Usage Guide
===========

A tour of PeakRDL-pybind11 from the command line, through generation, into the
generated module and out to the concept pages where each topic is treated in
depth.

The canonical atomic update is ``modify(**fields)`` — a single read-modify-write
that takes named field values and is the form most user code should reach for.

CLI
---

The exporter ships as a ``peakrdl`` subcommand. Run it on a SystemRDL source
tree to produce a buildable Python module:

.. code-block:: bash

   peakrdl pybind11 input.rdl -o output_dir --soc-name MySoC --top top_addrmap --gen-pyi

Build-time options
^^^^^^^^^^^^^^^^^^

These flags shape the generated module before you ever ``pip install`` it.

``--soc-name``
   Name of the generated SoC module. Defaults to a name derived from the input
   file. The generated package will be importable as ``import <soc_name>``.

``--top``
   Top-level RDL ``addrmap`` node to export. Defaults to the top-level node of
   the elaborated tree. Use this to export a sub-tree of a larger design.

``--gen-pyi``
   Generate ``.pyi`` stub files. Stubs declare every node, every enum, every
   field as a typed surface — IDE autocomplete and ``mypy``/``pyright`` see
   field names, enum members, and ``modify(**fields)`` keyword types. On by
   default; turn off only if you're sure you don't want them.

``--split-bindings COUNT``
   Split bindings into multiple ``.cpp`` files for parallel compilation when
   the register count exceeds ``COUNT`` (default ``100``, ``0`` disables the
   split). Large designs benefit from this because pybind11 binding files are
   compile-time-heavy.

``--split-by-hierarchy``
   Split bindings along ``addrmap``/``regfile`` boundaries instead of by raw
   register count. Recommended for designs that have a clean structural
   hierarchy — files line up with the RDL tree, which makes incremental
   rebuilds cheaper.

``--strict-fields=false``
   Build-time opt-out that allows bare attribute assignment such as
   ``soc.uart.control.enable = 1`` to perform a single-field RMW. Default is
   strict, which forbids the assignment outside a ``with`` context and tells
   you to use ``modify(**fields)`` or the field's ``write()``. The opt-out
   exists for teams porting C drivers that depend on attribute-assign-as-RMW;
   it emits a ``DeprecationWarning`` on import and at every loose assignment.
   Silent RMW is the leading source of "I thought that wrote" test bugs, so
   the noise is intentional.

Runtime subcommands
^^^^^^^^^^^^^^^^^^^

Beyond generation, the CLI provides workflow helpers for bring-up, debugging,
and incremental development.

``--explore mychip``
   Spawn a REPL with ``soc`` already created and a default master attached.
   Inside IPython, ``?soc.uart.control`` shows full metadata and
   ``??soc.uart.control`` shows the originating RDL source. The fastest path
   from "module built" to "poking hardware".

``--diff snapA snapB``
   Render a text or HTML diff of two snapshots produced by ``soc.snapshot()``.

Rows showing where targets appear
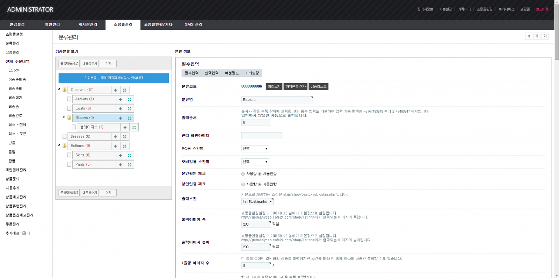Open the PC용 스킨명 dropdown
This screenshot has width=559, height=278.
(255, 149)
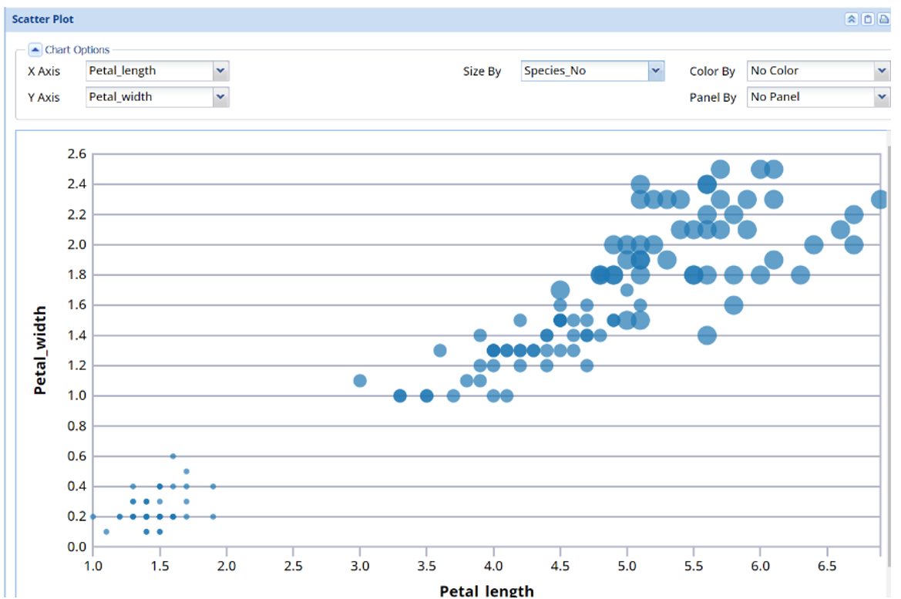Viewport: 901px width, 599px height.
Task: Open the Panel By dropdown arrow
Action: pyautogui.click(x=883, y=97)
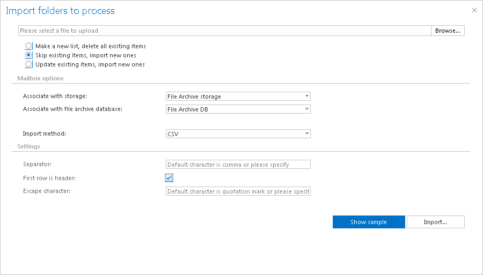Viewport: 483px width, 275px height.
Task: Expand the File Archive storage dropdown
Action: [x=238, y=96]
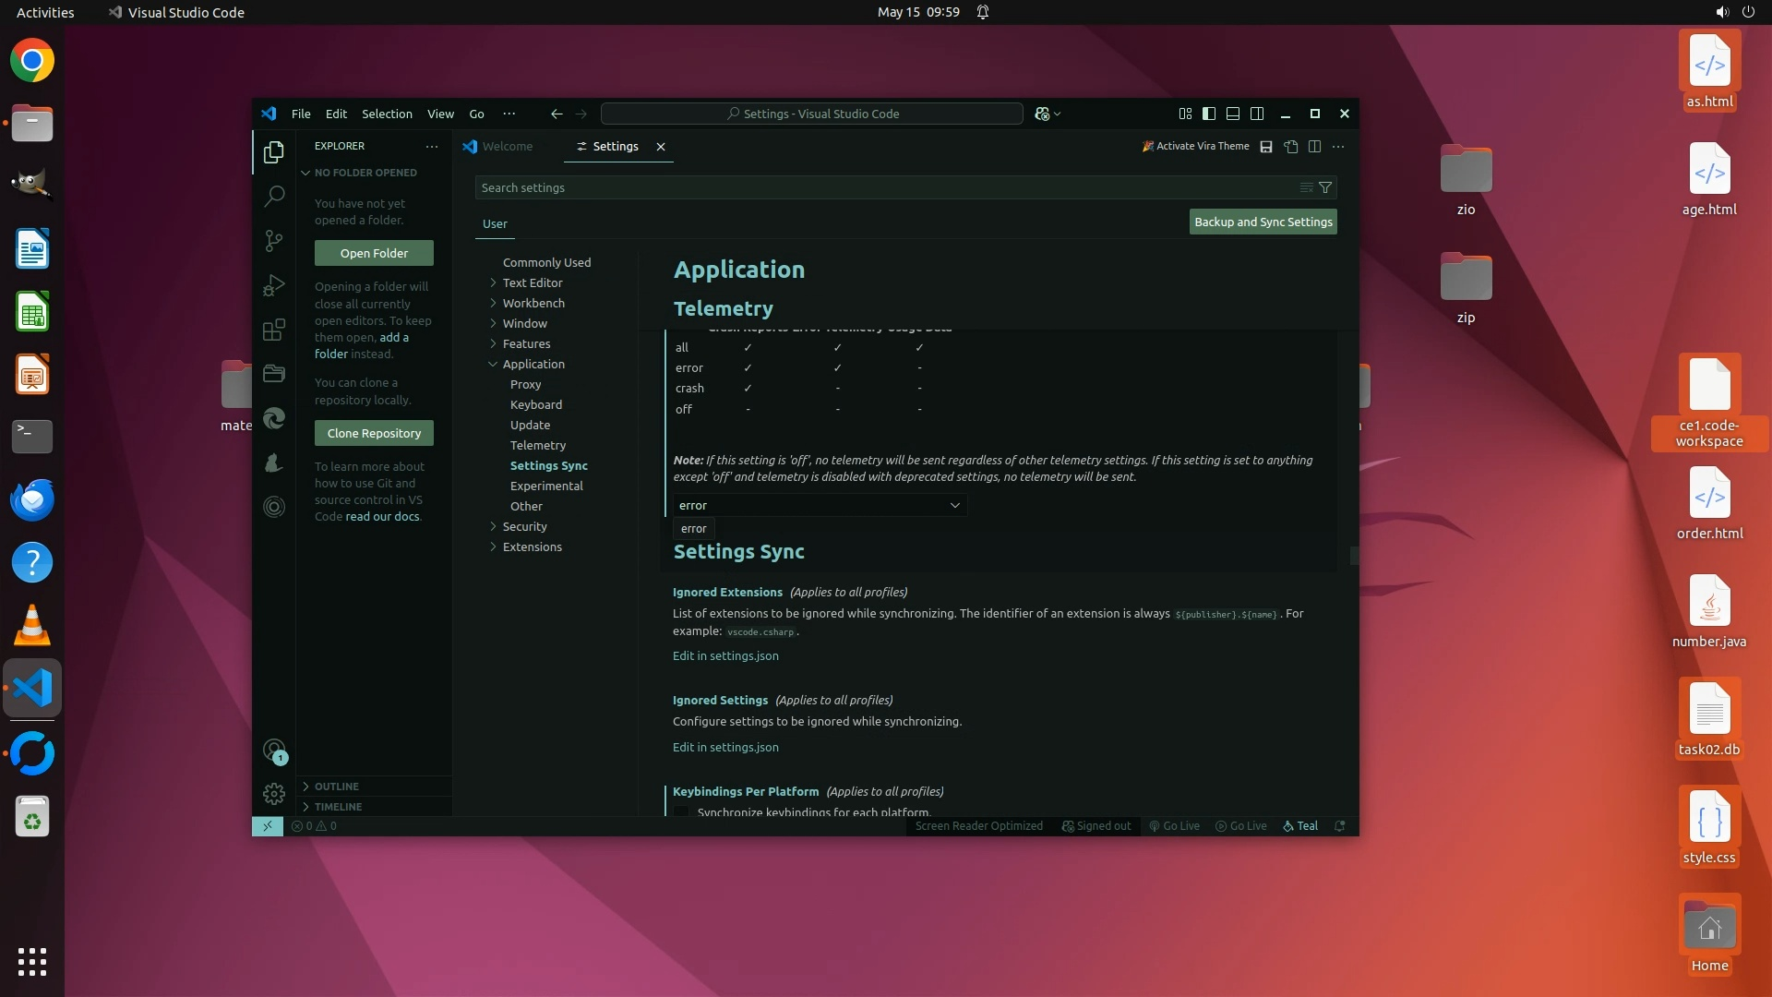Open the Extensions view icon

* Tasks to carry out *
a. Translate this sentence from the PeakRDL-pybind11 usage guide into Spanish: "Large designs benefit from this because pybind11 binding files are compile-time-heavy."
b. Extend the PeakRDL-pybind11 usage guide, picking up right after its last sentence.
Nothing in the records is needed here.

* Outputs in order *
a. Los diseños grandes se benefician de esto porque los archivos de enlaces de pybind11 son pesados en tiempo de compilación.

b.
   Used in CI to assert that a test only touched the registers it was supposed
   to, and in lab work to compare "before vs. after a sequence" without
   eyeballing hex dumps.

``--replay session.json``
   Replay a recorded session against a target. Sessions are produced by
   ``RecordingMaster`` or ``soc.trace().save()``; replay is the basis for
   regression tests, post-mortem reproduction of a hardware bug, and
   simulator-vs-silicon delta runs.

``--watch input.rdl``
   Rebuild and reload the bound module when the RDL source changes. Hardware
   bus state is preserved across reloads — only the host-side bindings get
   replaced. The runtime warns on reload, invalidates outstanding
   ``RegisterValue`` and ``Snapshot`` handles, and refuses if a context
   manager is active. Set ``peakrdl.reload.policy = "fail"`` to abort instead
   of warning.

Generating bindings
-------------------

The Python API exposes the same functionality as the CLI for callers that want
to drive generation from a script (build hooks, test harnesses, CI):

.. code-block:: python

   from peakrdl_pybind11 import Pybind11Exporter
   from systemrdl import RDLCompiler

   rdl = RDLCompiler()
   rdl.compile_file("input.rdl")
   root = rdl.elaborate()

   exporter = Pybind11Exporter()
   exporter.export(
       root,
       "output_dir",
       soc_name="MySoC",
       split_by_hierarchy=True,   # cleaner builds for designs with structure
   )

The output directory is a Python package with a ``CMakeLists.txt``; install it
with ``pip install ./output_dir`` to get the importable ``MySoC`` module.

Using generated modules
-----------------------

The rest of this section is a quick tour of the generated surface. Each item
links to a concept page at the end if you want the full treatment.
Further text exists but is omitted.